The Opera "Not Love Alone" on the Stage of Mariinsky Theatre

The stage of the Mariinsky Concert Hall presented the premiere of Rodion Shchedrin's opera "Not Love Alone" on March 24, 2016. This first opera of the composer was written 1961 and dedicated to Maya Plisetskaya. 1972 Rodion Shchedrin made a new orchestration of the opera for 11 instruments for the opening of the Moscow Chamber Music Theatre named after B. Pokrovsky. 2014 the citizens of St. Petersburg could already attend the new staging of this opera in the theatre "St. Petersburg Operá" in the staging of Jury Alexandrov. This staging won the St.Petersburg prize "The Golden Sophite".

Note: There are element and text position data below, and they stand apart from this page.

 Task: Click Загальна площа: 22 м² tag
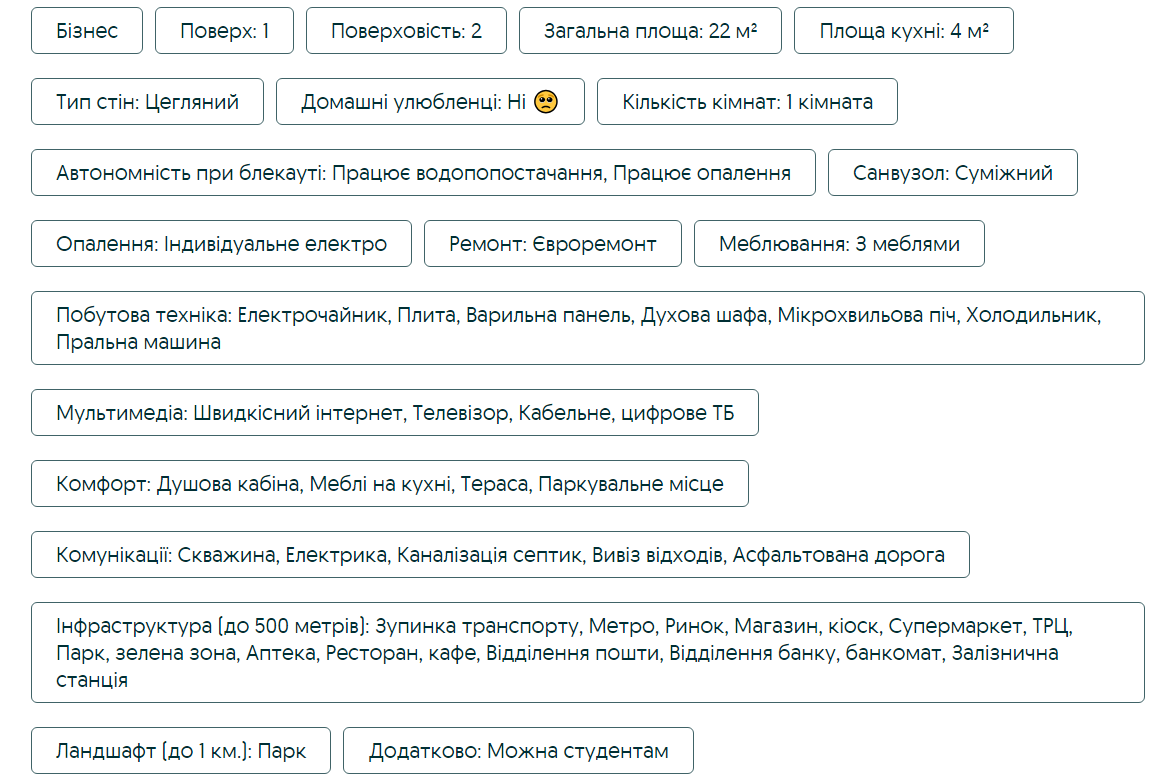(650, 31)
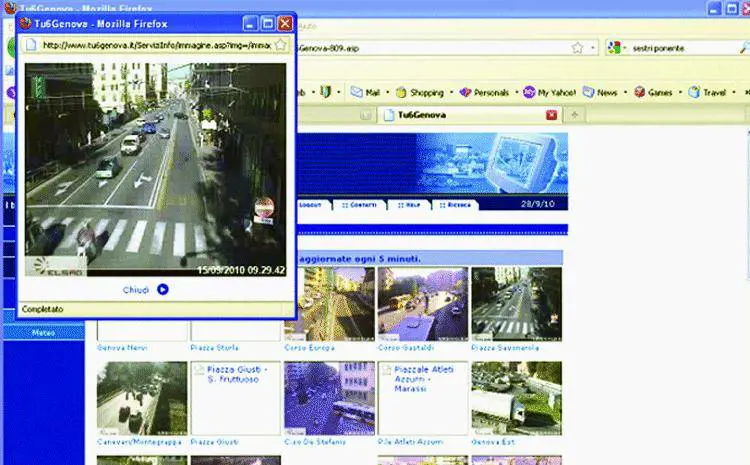Click the News toolbar icon
Screen dimensions: 750x465
(589, 92)
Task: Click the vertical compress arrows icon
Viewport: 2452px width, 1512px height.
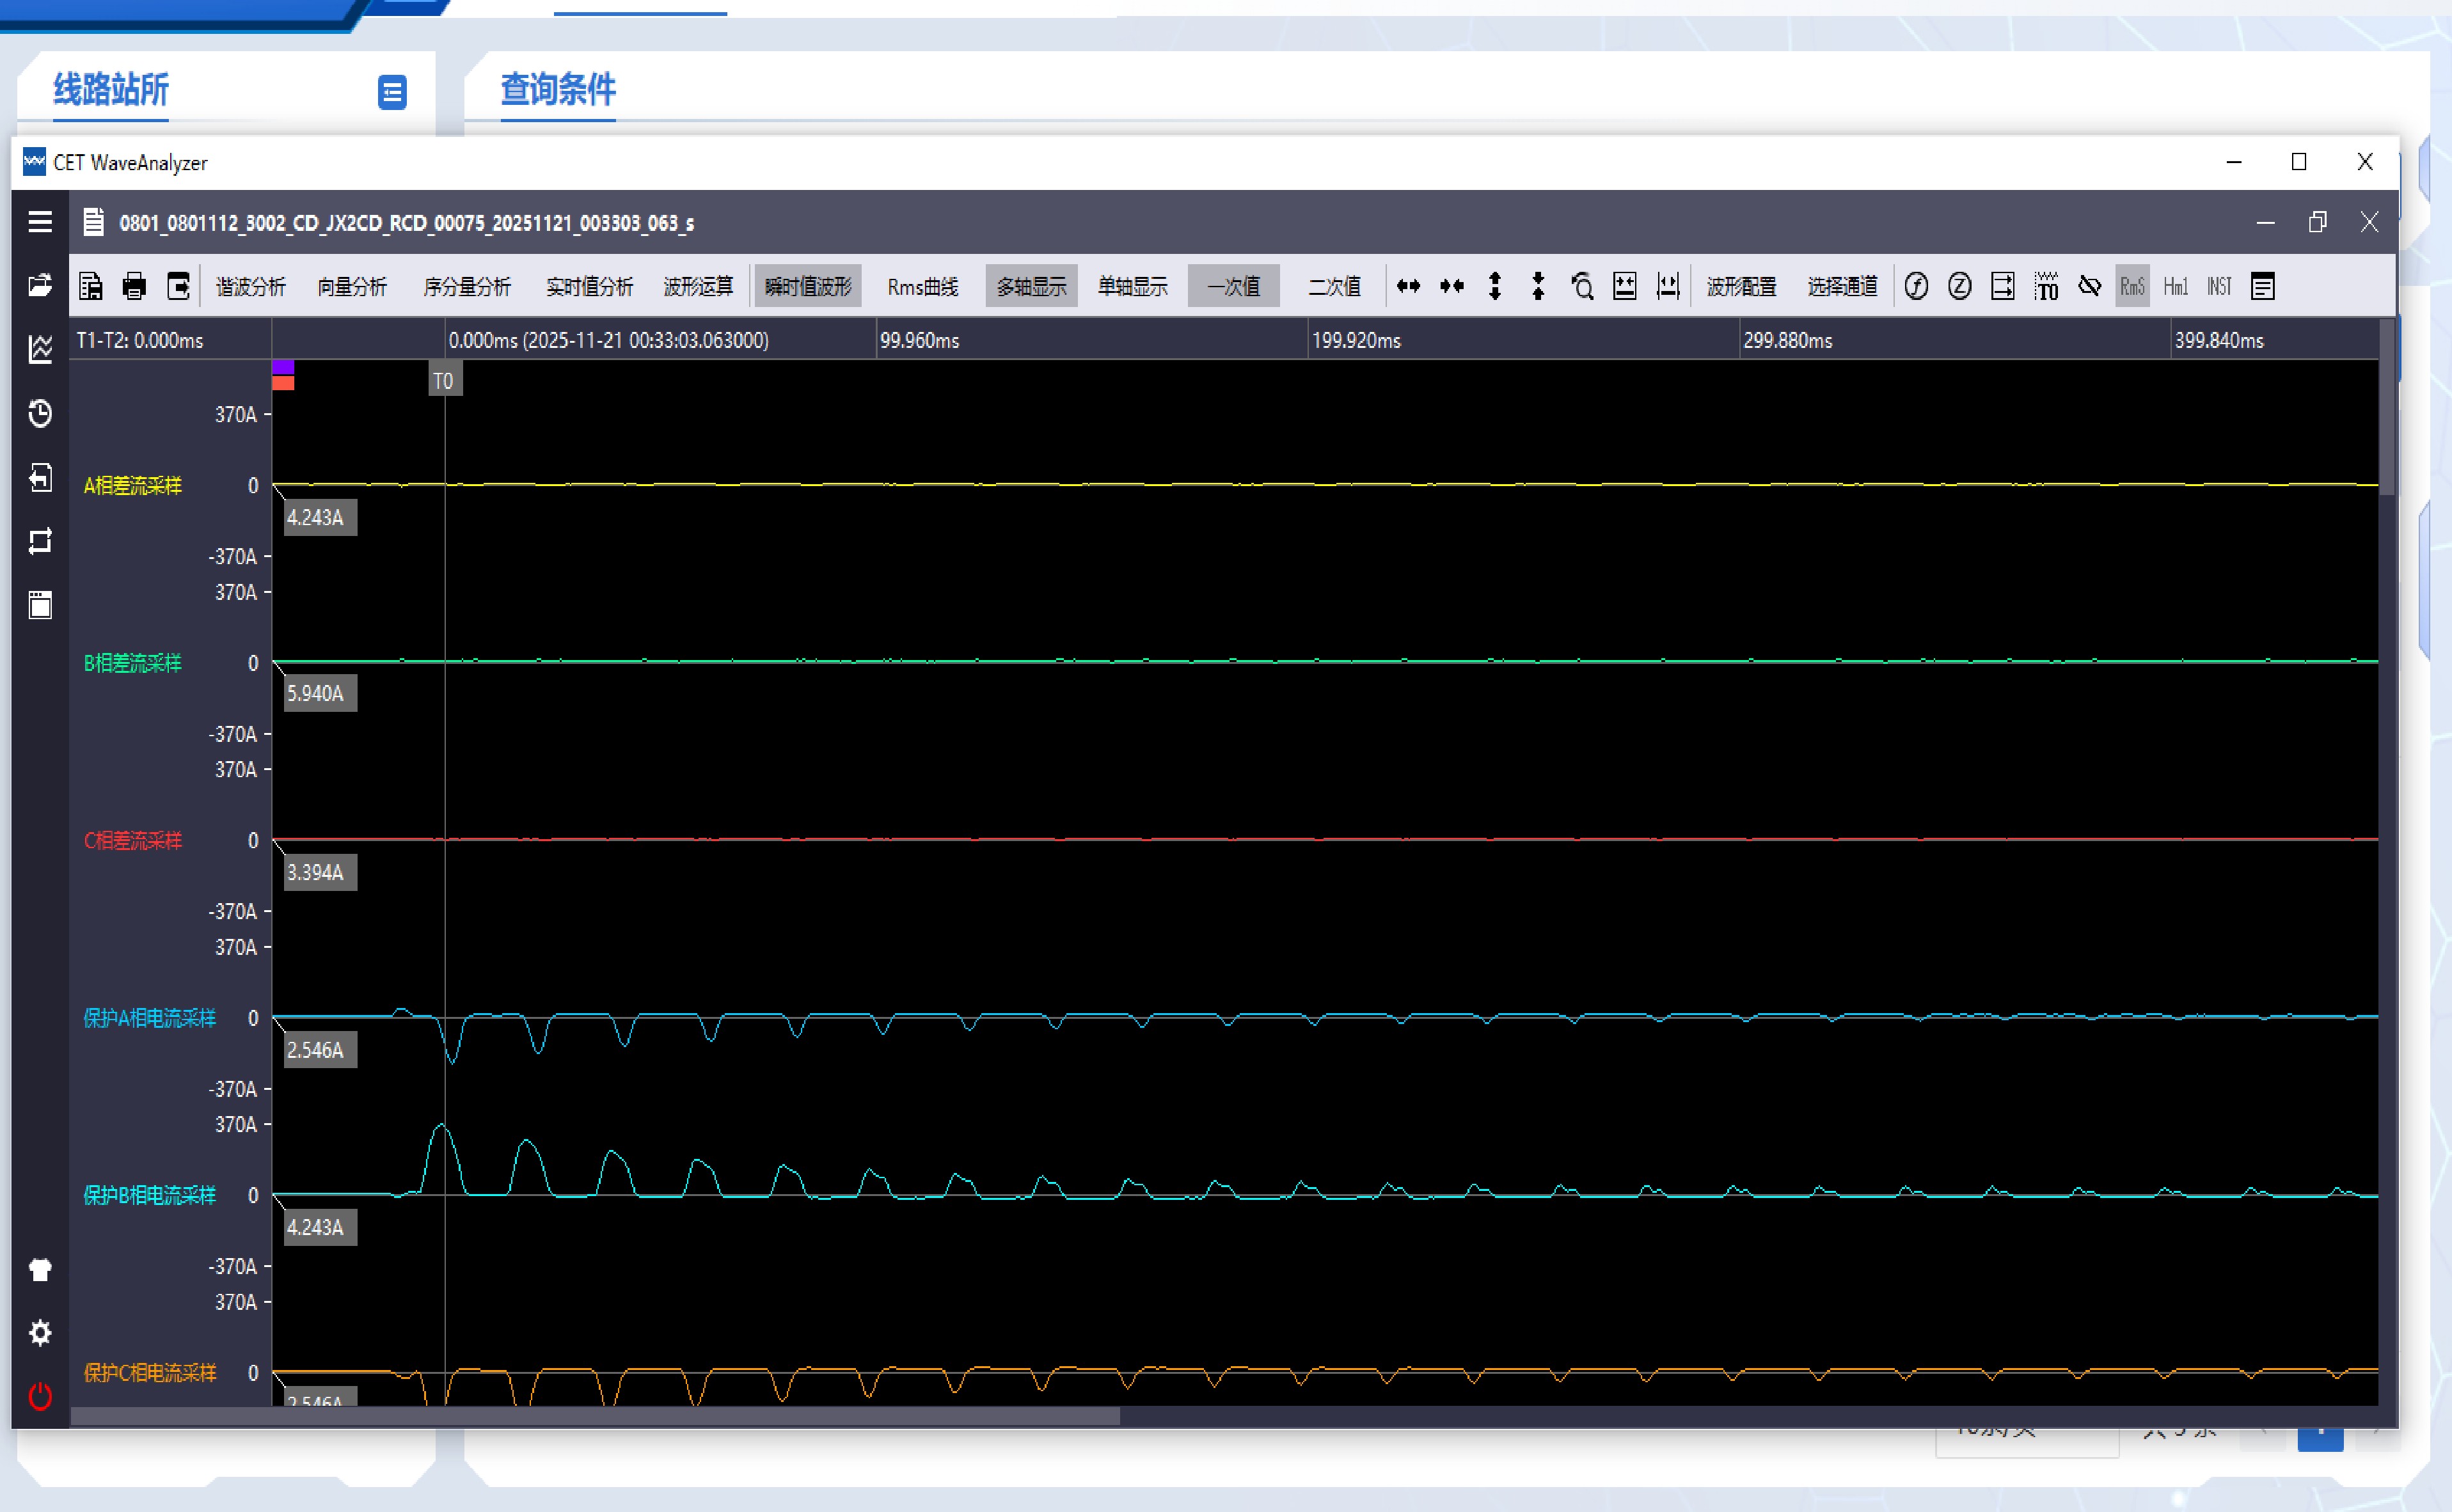Action: coord(1538,287)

Mariinsky Theatre presents the opera for the first time. The performance was conducted by Valery Gergiev and the cast featured soloists from the Academy of Young Opera Singers under the direction of Larisa Gergieva!

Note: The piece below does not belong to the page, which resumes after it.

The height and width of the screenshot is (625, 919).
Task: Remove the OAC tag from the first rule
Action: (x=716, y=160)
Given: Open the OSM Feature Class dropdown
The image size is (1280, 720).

Rodion Shchedrin told us about the making process of this opera: "The plot of the opera was taken from a tale of a modern Russian writer Sergey Antonov "Aunt Lusha". The story tells us about the life of an ordinary Russian village short after the end of World War II. The men died in the lines and the inhabitants of the village were reduced to the women and spring chickens - youngsters. As I was young I saw lots of such villages. The protagonist of the opera is an elder woman Varvara (we changed her name with the librettist Vasily Katayan), falls in love with such a youngster. Yearning for love, desire of sex and unspent motherliness, secret meetings and romance triangle (the boy has a young fiancée), a violent dispute and sad catastrophe - down hearted dot-dot-dot. The village goes back to its ordinary course. The text of one witty ditty is like a summary to my opera: "Mother, oh Mother, where shall I go with my love? Shall I scuttle it in the field or dig under the earth?...

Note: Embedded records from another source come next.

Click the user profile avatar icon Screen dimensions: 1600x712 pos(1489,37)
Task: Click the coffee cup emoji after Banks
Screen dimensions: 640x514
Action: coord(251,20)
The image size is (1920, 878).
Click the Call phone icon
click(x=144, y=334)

The premiere of my opera "Not Love Alone" took place in Moscow on December 25, 1961 in Bolshoi Theatre. The opera proved too controversial to the cultural authorities: Freudian slips in contrast to monumental parades of other soviet operas, easy wordings were too much for the time. The further four performances were changed to "Traviata" by Verdi. Two months later the opera was presented to the audience several times again and then disappeared in the dusty cellars." - Rodion Shchedrin.

The opera "Not Love Alone" will be shown to Petersburg audience again on March 30, 2016 on the stage of the Mariinsky Concert Hall.